## BEGIN Document extract
You missed one KAOS/PAPERS (2)

Grey (14278) | more than 14 years ago | (#1490827)

This is different from Beowulf cluster in that you have two networks going one low-latency/low-bandwidth and one high-latency/high-bandwidth. This is what Avalon [lanl.gov] did, though with an out of the box Parallel port network, rather than a parallel port network optimized for message passing parallel processing.

Depending on what you need the cluster for you should adapt network at your clustering technology.

KAOS [uky.edu]
PAPERS [purdue.edu]

Re:VMS (0)

Anonymous Coward | more than 14 years ago | (#1490828)

DCL CLI is far easier and more intuitive than any *nix shell
Woof. I totally disagree on that one. I always hated DCL and found navigating the VMS file systems and directory structure maddening. The VMS file versioning was also inconvenient. I really hated VMS's error messages, which were always nearly indecipherable and full of %%%% signs. Blech.

I agree that file system navigation is cumbersome under DCL, but you are dead wrong about file versioning. I regard this as the most useful OS feature ever invented. I truly miss it when using other operating systems.

Error messages are also very descriptive. After getting an error, simply type HELP/MESSAGE to receive a full, plain English explanation of the error and what action to take to correct it (OpenVMS v6.2 or later, I believe).

And there is only one % in any DCL error message:
$ dir/fill
%DCL-W-IVQUAL, unrecognized qualifier - check validity, spelling, and placement
\FILL\

Of course, with OpenVMS you lose one of the factors the original poster was looking for - low cost.
That is an understatement. Commercial UNIX looks like a bargain compared to OpenVMS. Not to mention the cost of the support and maintenance contracts and the cost of other software for OpenVMS.

Absolutely no arguement here. DEC, and now Compaq, completely price OpenVMS out of small and medium sized shops (the sole exception being the free Hobbyist License.)

ALINKA releases "instant beowulf" software GPL'd (2)

Brinx (29583) | more than 14 years ago | (#1490829)

My questions are:
1) Have I missed any other serious competitor in the cluster field?

You sure want to try the newly released GPL program ALINKA LCM [alinka.com] to do the management and configuration of Linux beowulf-type clusters.
Once installed, the software can automatically setup from the network a beowulf cluster (with or without using the hard disks) within 2 minutes. With this software, it is dead easy to build an "instant beowulf" cluster...
The current version is 1.1.3 and can be considered as a beta release, although some sites use ALINKA LCM v1.1.3 in production. If you wish to know more about ALINKA LCM, you can read the on-line documentation here [alinka.com] . ALINKA provides software tools for commodity clusters running Linux since August 1999. Customers of ALINKA include the French CEA (Center of Atomic Energy) and public research laboratories.
The ALINKA company provides commercial support for ALINKA LCM and also sells a GUI for ALINKA LCM, called ALINKA RAISIN [alinka.com] , running within a web browser.
You can check http://www.alinka.com [alinka.com] for more information on this new killer software !

Re:Coupla caveats (1)

costas (38724) | more than 14 years ago | (#1490830)

Maybe I should clarify what I meant by bad SMP performance: of course, an SMP machine will be faster than a singe-CPU machine, but: a) you're not gonna get anywhere near (n-1)*100% (n=number of processors) speed increase. b) Not all utilities, helper progs, etc. know about or take into consideration SMP. I could live with these problems...
## END Document extract
## BEGIN Provided data
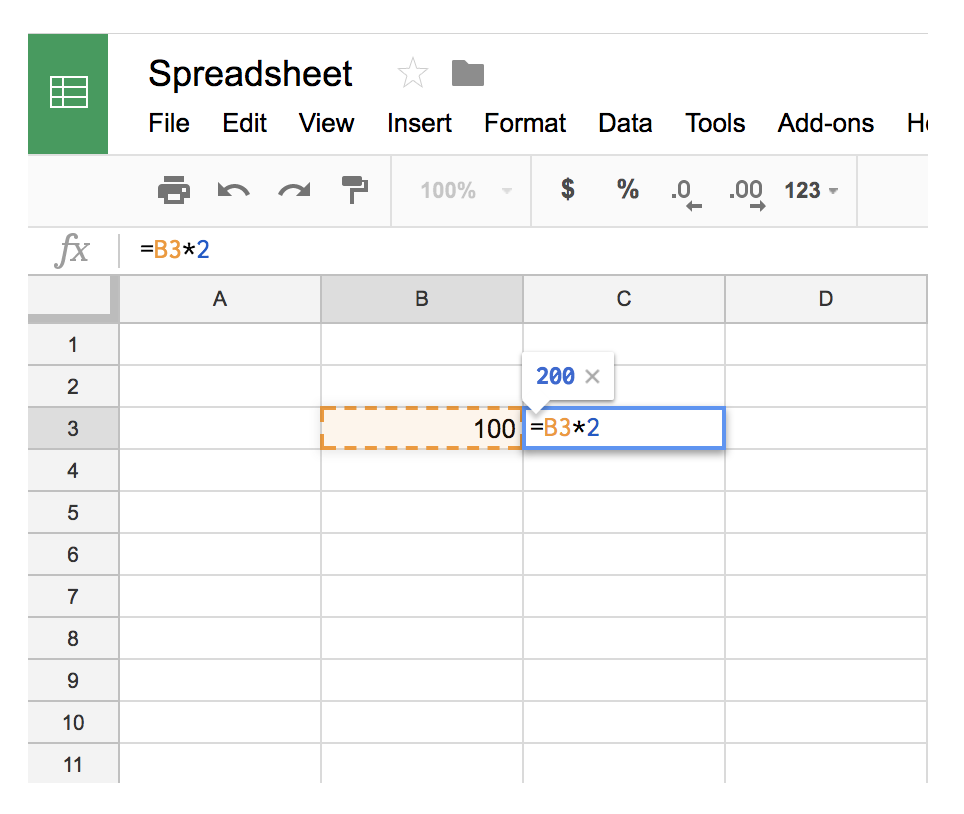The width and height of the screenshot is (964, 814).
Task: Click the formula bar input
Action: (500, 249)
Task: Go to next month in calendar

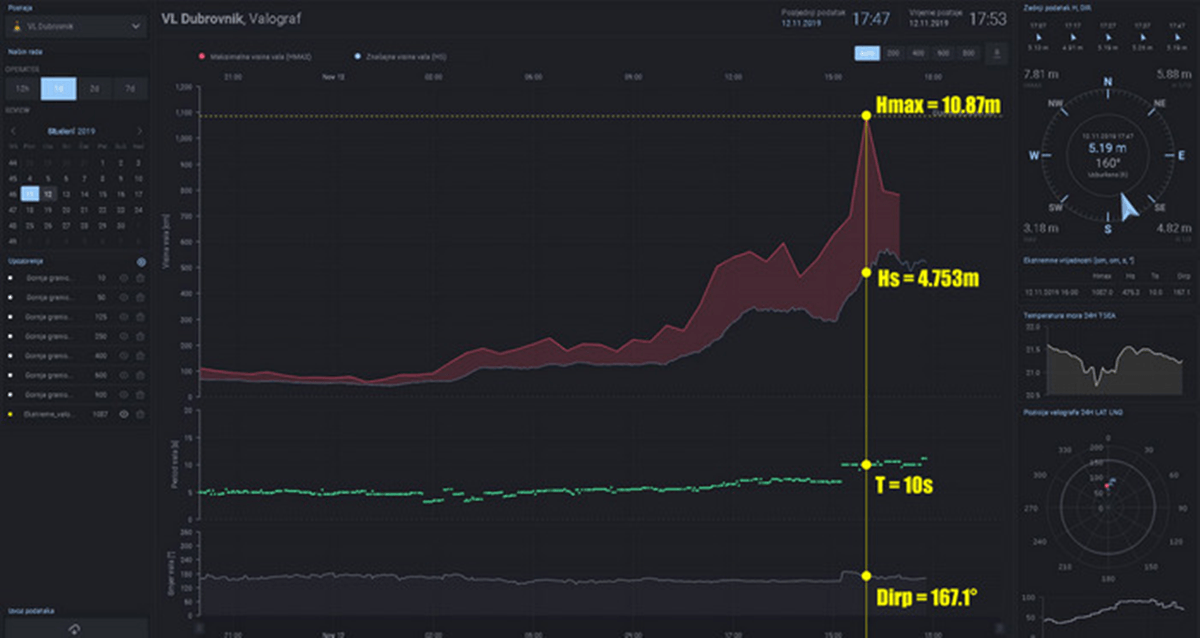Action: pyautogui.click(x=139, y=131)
## END Provided data
▸ Do this
Print the part of the cluster forum thread that starts at the words "Depending on what" and stops after "other operating systems.". The listing has no connection to the cluster forum thread.

▸ Exercise response
Depending on what you need the cluster for you should adapt network at your clustering technology.

KAOS [uky.edu]
PAPERS [purdue.edu]

Re:VMS (0)

Anonymous Coward | more than 14 years ago | (#1490828)

DCL CLI is far easier and more intuitive than any *nix shell
Woof. I totally disagree on that one. I always hated DCL and found navigating the VMS file systems and directory structure maddening. The VMS file versioning was also inconvenient. I really hated VMS's error messages, which were always nearly indecipherable and full of %%%% signs. Blech.

I agree that file system navigation is cumbersome under DCL, but you are dead wrong about file versioning. I regard this as the most useful OS feature ever invented. I truly miss it when using other operating systems.